── Texte présenté

Ça n’a pris que quelques instants avant que les sourires rayonnants affichés depuis la victoire émotive de samedi dernier s’effacent. Le Canadien, pourtant présumément gonflé à bloc avant la rencontre, semblait sortir d’un profond sommeil. Le Kraken a pris le territoire montréalais d’assaut et s’est forgé une avance de 3-0. C’était la troisième fois en seulement six rencontres que le CH cédait trois fois avant le premier entracte.

Ça s’est un peu replacé par la suite. Or, « la deuxième et la troisième période ne veulent rien dire après une première comme ça », dixit St-Louis. Selon lui, ses hommes n’étaient tout simplement « pas prêts ».

Très critique envers son propre trio, menotté dans sa zone au cours des quelque 90 premières secondes du match, Nick Suzuki a qualifié la situation d’« inacceptable ».

────
── Entrées

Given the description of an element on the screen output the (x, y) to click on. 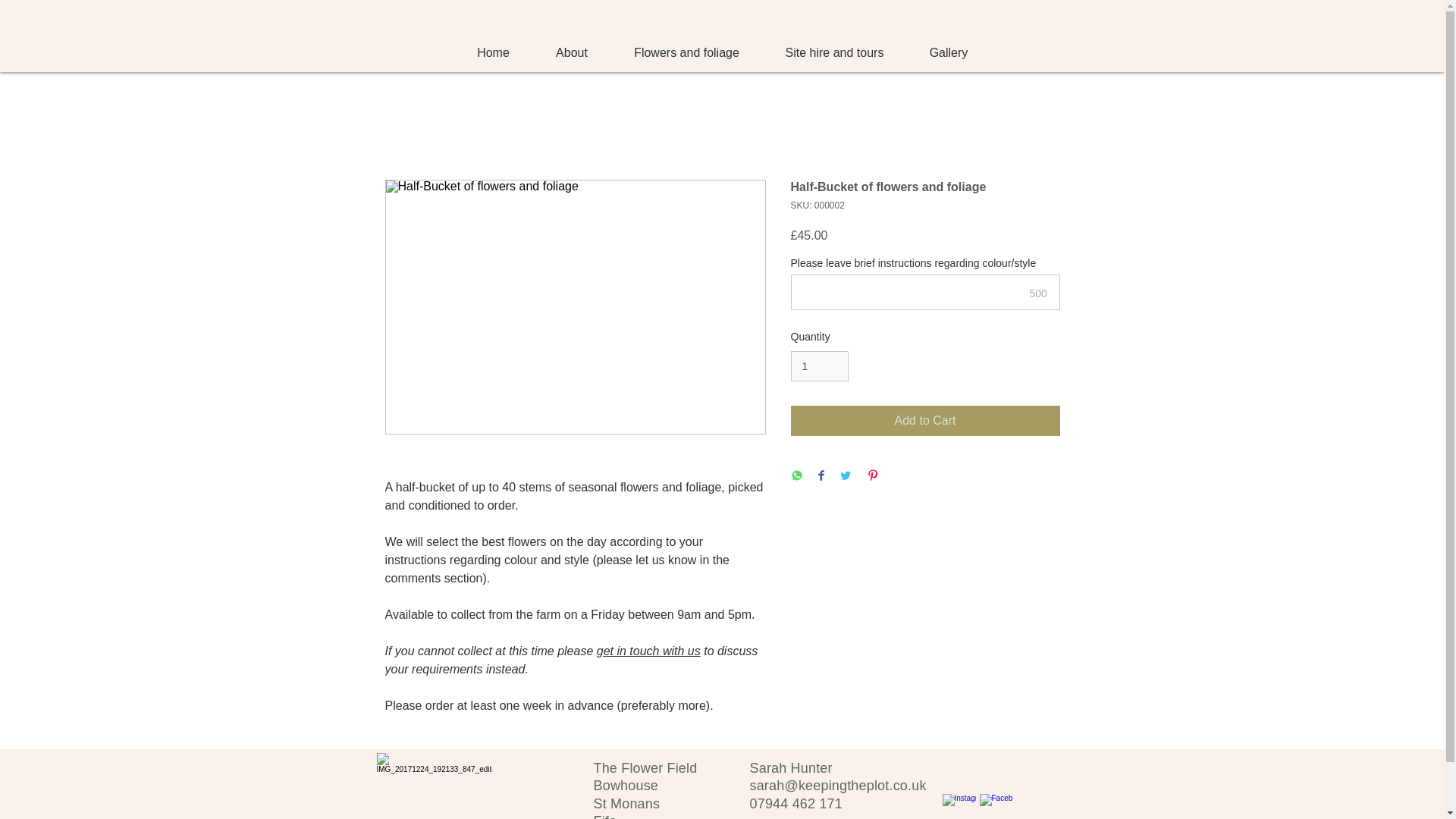
Home (492, 53)
Site hire and tours (834, 53)
1 (818, 366)
Add to Cart (924, 420)
Gallery (949, 53)
get in touch with us (648, 650)
Flowers and foliage (686, 53)
About (571, 53)
Given the description of an element on the screen output the (x, y) to click on. 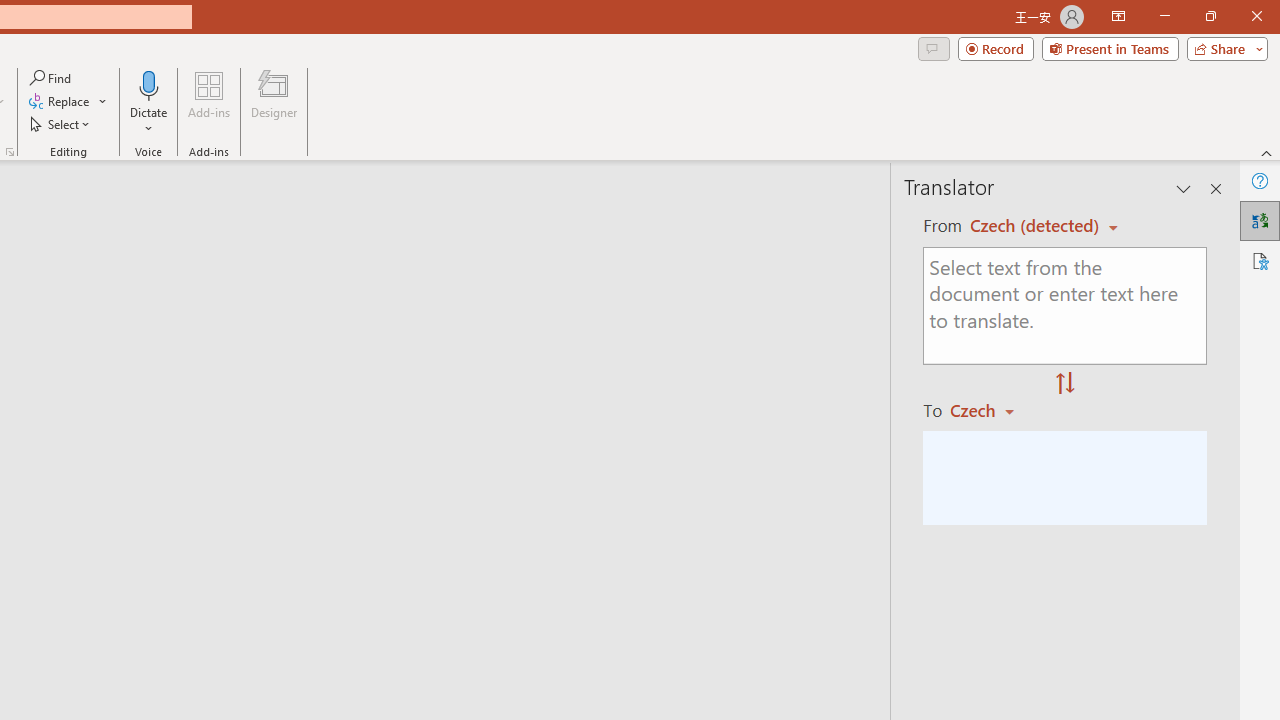
Czech (detected) (1037, 225)
Swap "from" and "to" languages. (1065, 383)
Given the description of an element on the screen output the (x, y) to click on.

────

* [Exercice écrit 1]
Répondez aux questions suivantes à partir du texte sur le match du Canadien :
(a) Quelle avance le Kraken s'est-il forgée ?
(b) Selon St-Louis, dans quel état ses hommes étaient-ils ?
(c) Par quel mot Nick Suzuki a-t-il qualifié la situation ?
* [Exercice écrit 2] Dans le texte sur le match du Canadien, récrivez plus brièvement le paragraphe commençant par « Ça n'a pris que quelques instants » en conservant ses faits principaux.
* [Exercice écrit 3] Poursuivez le texte sur le match du Canadien contre le Kraken à partir de sa dernière phrase.

* [Réponse attendue 1]
(a) Une avance de 3-0.
(b) Ils n'étaient tout simplement « pas prêts ».
(c) Il l'a qualifiée d'« inacceptable ».

* [Réponse attendue 2] Les sourires nés de la victoire émotive de samedi dernier se sont vite effacés : le Canadien, pourtant présumé gonflé à bloc, semblait sortir d'un profond sommeil. Le Kraken a pris d'assaut le territoire montréalais et mené 3-0. Pour la troisième fois en six rencontres, le CH cédait trois fois avant le premier entracte.

* [Réponse attendue 3]
L’entraîneur n’a pas été plus doux. Ses joueurs avaient de quoi être « gênés » après ce faux départ. « On avait trop de passagers, surtout en partant, a-t-il déploré. On n’est pas assez bons, comme équipe, pour avoir des passagers. C’est ce qu’on a eu. »

Ce n’est pas la première fois que St-Louis utilise cette épithète peu élogieuse. Cela a aussi pour effet de remettre en question la fameuse identité que tente de se donner le Canadien. Car il y a résolument un fossé criant entre celle à laquelle la formation aspire et ce qu’elle incarne réellement.

Après des signes encourageants au cours des deux dernières rencontres, « on a accusé un recul », a noté Nick Suzuki. Défensivement, « notre équipe n’était pas là à cinq contre cinq, a analysé le capitaine. Les gars ont écopé de mauvaises pénalités au mauvais moment, ç’a tué notre erre d’aller ».

Lundi, comme pendant le récent voyage catastrophique dans le sud des États-Unis, l’adversaire « tournait dans notre zone », a noté le gardien Samuel Montembeault, excellent au demeurant malgré la défaite qui s’ajoute à sa fiche.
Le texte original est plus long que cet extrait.